YOUR GOAL
Write the next part of the essay on taxes, debt, and progressive spending, picking up after its final sentence.

---------- TEXT PROVIDED ----------

In any system of social accounting, it is necessary to reconcile revenues with expenditures. Private firms do so because they fear insolvency and bankruptcy. Public institutions don't have the option of bankruptcy, so they invoke three related strategies to avoid the inevitable: raise taxes, print money, or incur debt to meet their obligations.
Done prudently, it is possible for governments to keep their books in balance. But not when these three tools are in the hands of modern progressives and would-be socialists who use them to save the world from environmental disaster, to equalize income and wealth, to codify an ever-widening class of positive rights, and to rectify an ever-greater set of supposed grievances through private lawsuits or government regulation.
These goals may look plausible—even tempting—when taken in isolation. It might seem churlish to argue anyone should be denied a cleaner environment, a college education, universal health care, or guaranteed housing. Perhaps cost should be no object. These proposals are often strategically vague on matters of detail so as to make it impossible to put a price tag on each separate initiative, let alone all of them in combination. The excuse is then made that wealth production is best handled by a combination of monetary and fiscal policy. The first makes credit cheap, and the second uses government purchases to pick up any slack.
How then are these gargantuan expenditures to be funded? The first problem is that the private sector will be so debilitated that government revenues will fall even if tax rates are kept at their current rate. But taxes won't stay at their current rate, because the progressive mindset ignores incentives and treats all wealth transfers as zero-sum. They assume that no amount of taking will ever lead to less earning and that the top 1 percent of Americans, who earn about 20 percent of total income, comprise a deep well.
But that well has already been tapped; today these same rich people also pay 40 percent of federal and state taxes. Some of that money generates return benefits in the form of government goods and services. But today, Social Security, Medicare, Medicaid, and lesser entitlement programs consume an ever-larger fraction of public wealth. We are on the wrong side of the Laffer curve, where higher taxes will generate even smaller revenues. Foreign investors will stay away or pull up stakes and move elsewhere. Many older professionals will choose to retire rather than take a cut in after-tax income. Meanwhile, everyone else will lobby to get on the government gravy train.
None of these prospects seem to deter progressives, who insist, despite strong evidence to the contrary, that they can fund annual trillion-dollar deficits with increased taxes on billionaires and near-billionaires.

---------- DATA EXTRACT ----------

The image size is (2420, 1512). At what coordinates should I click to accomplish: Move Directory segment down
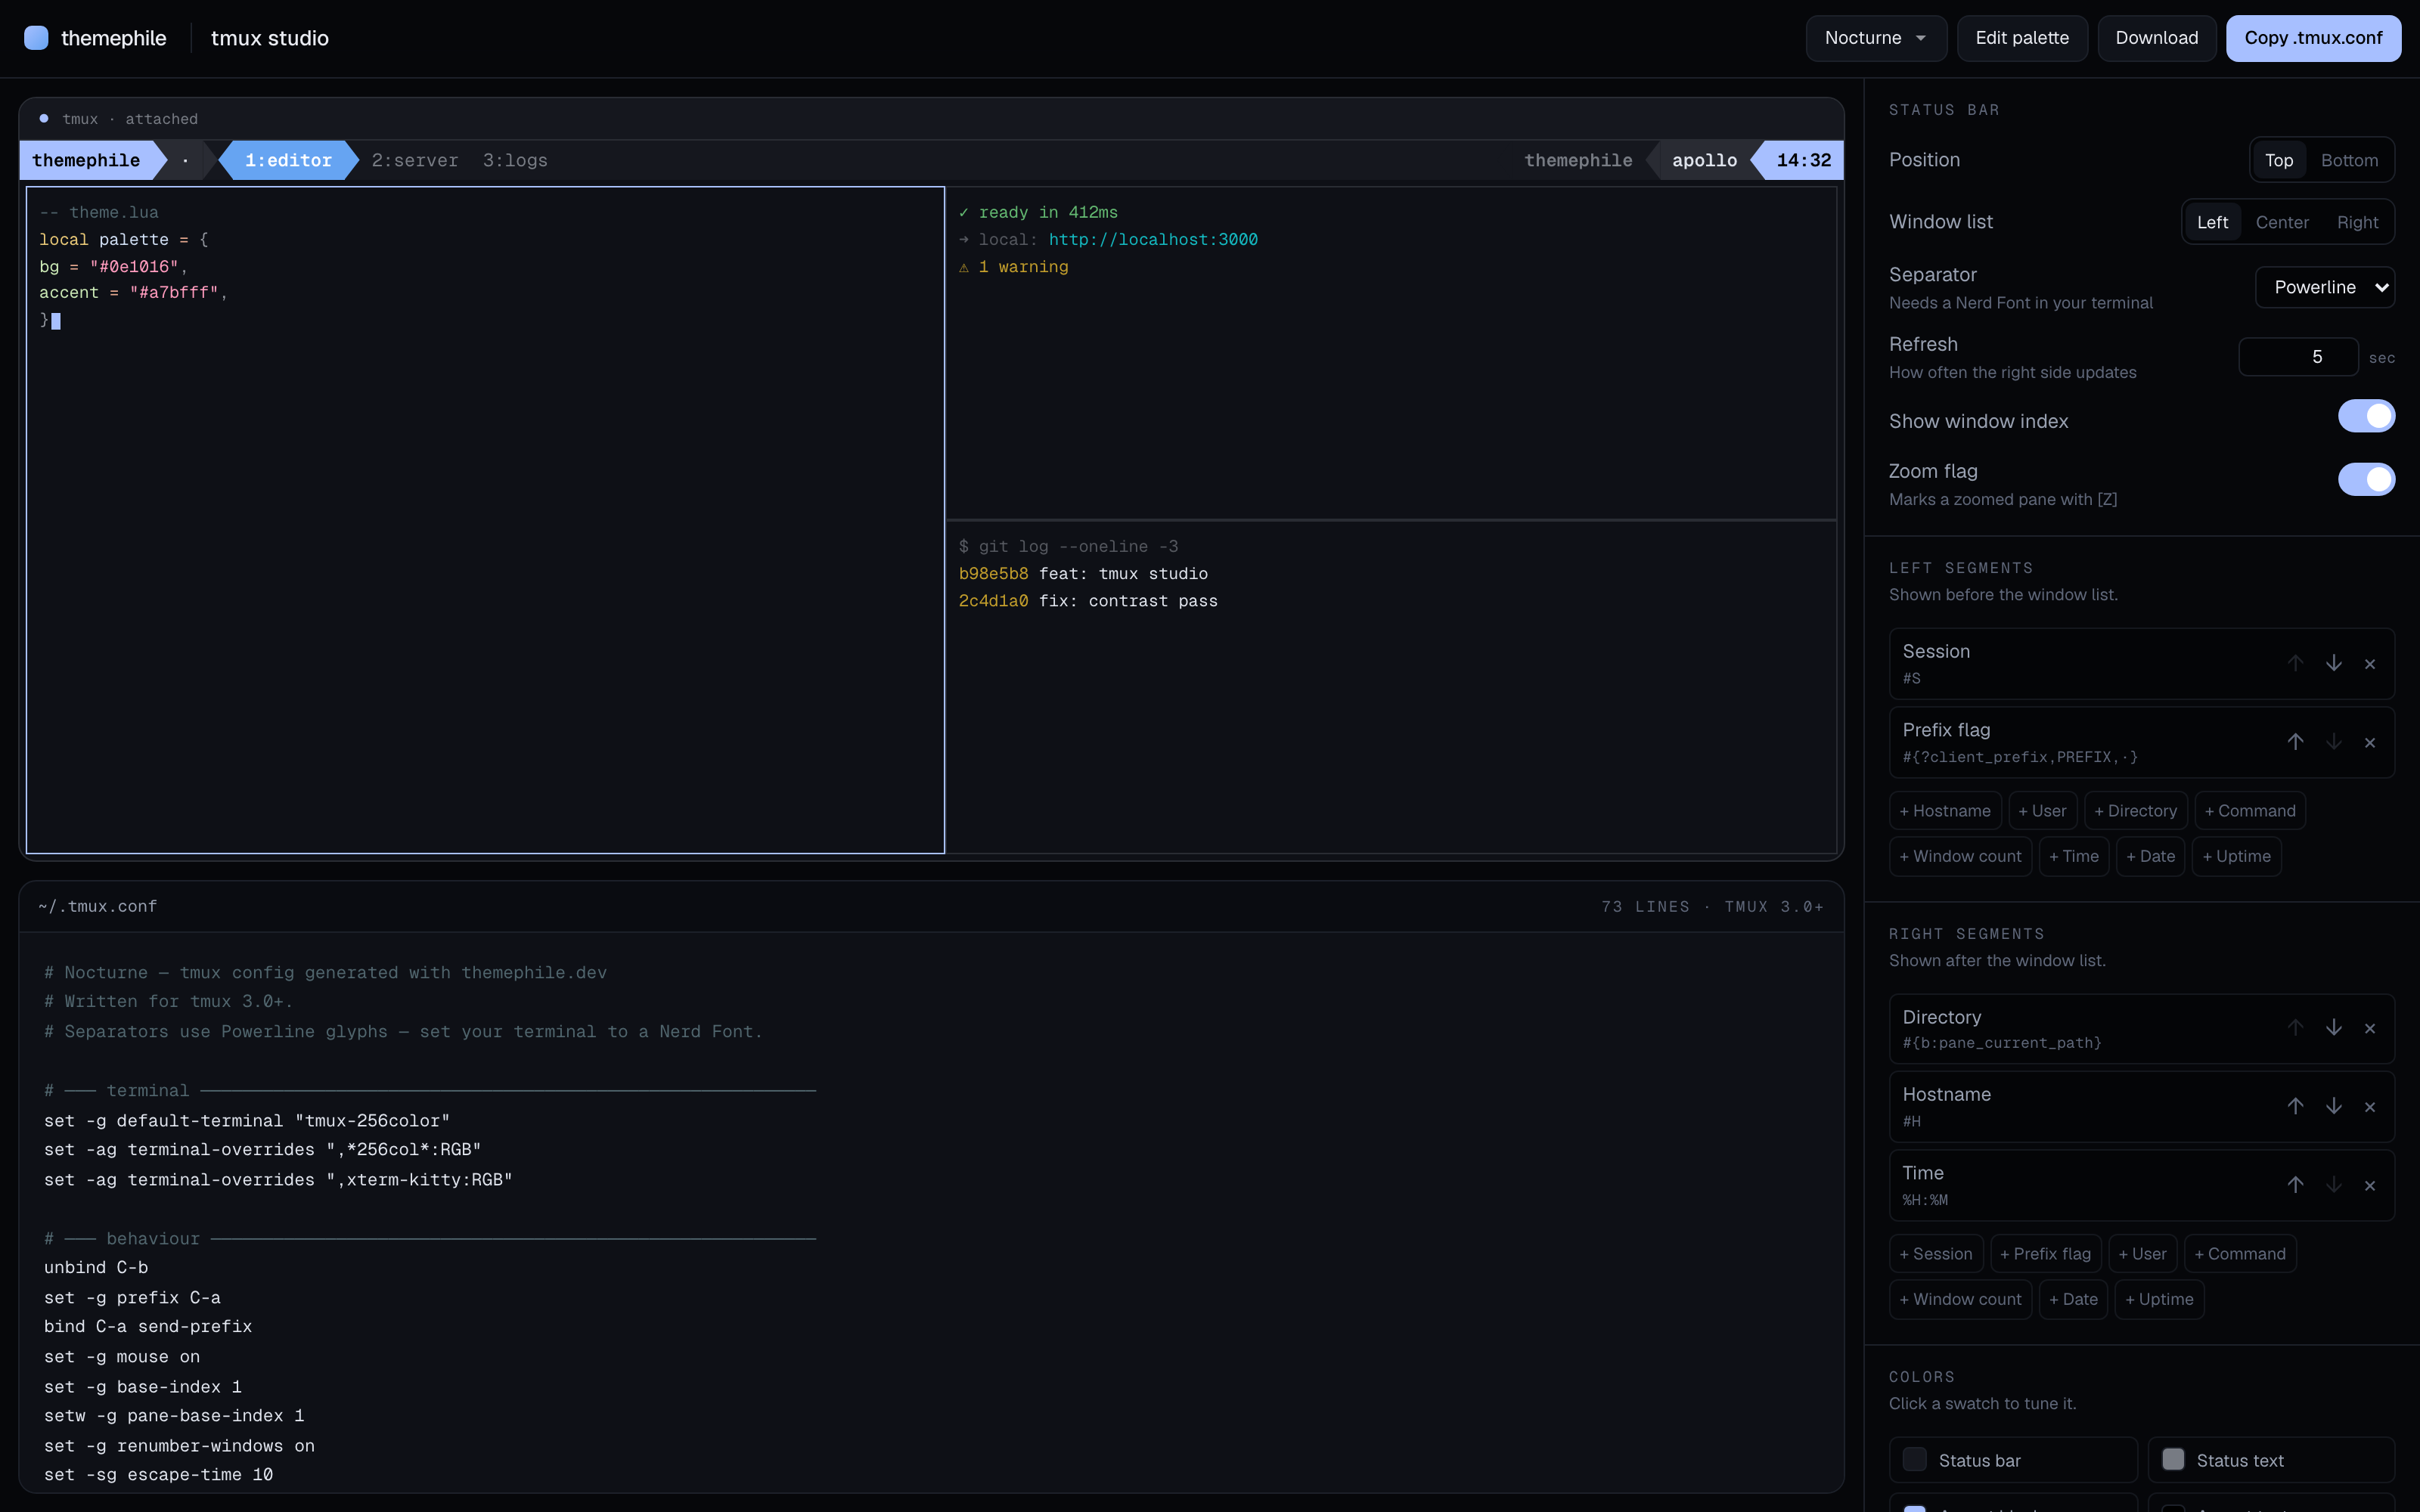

----------

RESPONSE TO THIS TASK
Look at the roster of proposed reforms: Cut the estate tax exemption from its current level of $11.4 million to about one-third that amount. Next, make the income tax more progressive. Finally, enact something along the lines of Elizabeth Warren's annual wealth tax of 2 percent on personal estates worth between $50 million and $1 billion, and 3 percent on estates over that amount. These numbers are just a starting point, of course. Proponents will soon say, now that the principle of the wealth tax is established, that the numbers are a mere detail and can be adjusted upward without any serious constitutional limitation.
Should this economic coalition succeed, the American system will fall into the kind of death spiral that has characterized so many socialist regimes. Wealth will flee, revenue will fall, and the entitlements will become nominal, not real. You will have a right to education, health care, and housing, Just not today. Wait obediently on a queue until your name is called, at which point it may be too late. But never even dream that you should be allowed to escape the clutches of a well-intentioned monopoly that demands exclusive public support. Forget those pesky charter schools that provide better education at lower costs.
Trust that government-run firms will continue the private sector's legacy of tech and transportation innovations. Rest easy knowing that America's most powerful and productive companies will be governed by boards of directors with members chosen by government bodies that champion "responsible" investing.
For the past 80 years, the United States has managed to balance the trade-off between innovation and equity without imposing any mortal threat to our social institutions. Not anymore. The progressive agenda, if enacted with full rigor, will create massive economic dislocation that will threaten our democratic institutions to their cores.